# ACTION ITEM
Could you copy every record below exactly as it stands?

# Stored data entries
_ _ _ _

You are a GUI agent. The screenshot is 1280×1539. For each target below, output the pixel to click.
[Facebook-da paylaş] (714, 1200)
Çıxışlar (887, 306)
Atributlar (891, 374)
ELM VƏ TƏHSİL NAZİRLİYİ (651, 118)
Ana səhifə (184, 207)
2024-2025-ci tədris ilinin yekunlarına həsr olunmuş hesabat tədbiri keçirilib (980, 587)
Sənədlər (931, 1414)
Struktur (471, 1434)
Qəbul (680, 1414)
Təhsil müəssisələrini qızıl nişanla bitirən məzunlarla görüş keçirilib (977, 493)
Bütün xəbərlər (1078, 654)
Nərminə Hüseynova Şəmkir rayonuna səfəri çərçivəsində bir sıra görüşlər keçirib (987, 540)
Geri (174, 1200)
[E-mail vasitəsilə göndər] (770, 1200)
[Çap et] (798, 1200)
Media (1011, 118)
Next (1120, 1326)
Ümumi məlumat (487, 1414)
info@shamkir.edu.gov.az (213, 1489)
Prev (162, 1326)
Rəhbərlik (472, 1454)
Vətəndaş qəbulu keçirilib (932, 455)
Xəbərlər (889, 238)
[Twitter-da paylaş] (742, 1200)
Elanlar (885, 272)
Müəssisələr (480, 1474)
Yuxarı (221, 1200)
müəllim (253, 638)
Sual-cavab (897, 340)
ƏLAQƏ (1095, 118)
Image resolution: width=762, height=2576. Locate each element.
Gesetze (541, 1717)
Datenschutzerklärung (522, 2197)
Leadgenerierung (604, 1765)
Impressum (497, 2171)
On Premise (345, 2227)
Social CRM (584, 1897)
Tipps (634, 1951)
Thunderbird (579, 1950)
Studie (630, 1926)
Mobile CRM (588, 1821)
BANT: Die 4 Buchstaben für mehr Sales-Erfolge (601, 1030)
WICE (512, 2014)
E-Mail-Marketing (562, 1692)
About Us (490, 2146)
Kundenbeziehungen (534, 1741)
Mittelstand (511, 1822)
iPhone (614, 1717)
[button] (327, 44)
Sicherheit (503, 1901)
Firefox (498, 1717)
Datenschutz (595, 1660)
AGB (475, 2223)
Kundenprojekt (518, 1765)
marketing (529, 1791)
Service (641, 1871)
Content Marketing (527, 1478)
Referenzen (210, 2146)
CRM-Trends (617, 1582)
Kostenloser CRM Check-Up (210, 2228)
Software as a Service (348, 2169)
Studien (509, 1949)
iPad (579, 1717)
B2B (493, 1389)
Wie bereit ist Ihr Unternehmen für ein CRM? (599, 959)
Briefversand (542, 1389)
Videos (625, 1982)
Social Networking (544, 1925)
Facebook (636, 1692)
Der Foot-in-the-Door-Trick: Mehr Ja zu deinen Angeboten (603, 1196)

_ _ _ _

# ANSWER
You are a GUI agent. The screenshot is 1280×1539. For each target below, output the pixel to click.
[Facebook-da paylaş] (714, 1200)
Çıxışlar (887, 306)
Atributlar (891, 374)
ELM VƏ TƏHSİL NAZİRLİYİ (651, 118)
Ana səhifə (184, 207)
2024-2025-ci tədris ilinin yekunlarına həsr olunmuş hesabat tədbiri keçirilib (980, 587)
Sənədlər (931, 1414)
Struktur (471, 1434)
Qəbul (680, 1414)
Təhsil müəssisələrini qızıl nişanla bitirən məzunlarla görüş keçirilib (977, 493)
Bütün xəbərlər (1078, 654)
Nərminə Hüseynova Şəmkir rayonuna səfəri çərçivəsində bir sıra görüşlər keçirib (987, 540)
Geri (174, 1200)
[E-mail vasitəsilə göndər] (770, 1200)
[Çap et] (798, 1200)
Media (1011, 118)
Next (1120, 1326)
Ümumi məlumat (487, 1414)
info@shamkir.edu.gov.az (213, 1489)
Prev (162, 1326)
Rəhbərlik (472, 1454)
Vətəndaş qəbulu keçirilib (932, 455)
Xəbərlər (889, 238)
[Twitter-da paylaş] (742, 1200)
Elanlar (885, 272)
Müəssisələr (480, 1474)
Yuxarı (221, 1200)
müəllim (253, 638)
Sual-cavab (897, 340)
ƏLAQƏ (1095, 118)
Image resolution: width=762, height=2576. Locate each element.
Gesetze (541, 1717)
Datenschutzerklärung (522, 2197)
Leadgenerierung (604, 1765)
Impressum (497, 2171)
On Premise (345, 2227)
Social CRM (584, 1897)
Tipps (634, 1951)
Thunderbird (579, 1950)
Studie (630, 1926)
Mobile CRM (588, 1821)
BANT: Die 4 Buchstaben für mehr Sales-Erfolge (601, 1030)
WICE (512, 2014)
E-Mail-Marketing (562, 1692)
About Us (490, 2146)
Kundenbeziehungen (534, 1741)
Mittelstand (511, 1822)
iPhone (614, 1717)
[button] (327, 44)
Sicherheit (503, 1901)
Firefox (498, 1717)
Datenschutz (595, 1660)
AGB (475, 2223)
Kundenprojekt (518, 1765)
marketing (529, 1791)
Service (641, 1871)
Content Marketing (527, 1478)
Referenzen (210, 2146)
CRM-Trends (617, 1582)
Kostenloser CRM Check-Up (210, 2228)
Software as a Service (348, 2169)
Studien (509, 1949)
iPad (579, 1717)
B2B (493, 1389)
Wie bereit ist Ihr Unternehmen für ein CRM? (599, 959)
Briefversand (542, 1389)
Videos (625, 1982)
Social Networking (544, 1925)
Facebook (636, 1692)
Der Foot-in-the-Door-Trick: Mehr Ja zu deinen Angeboten (603, 1196)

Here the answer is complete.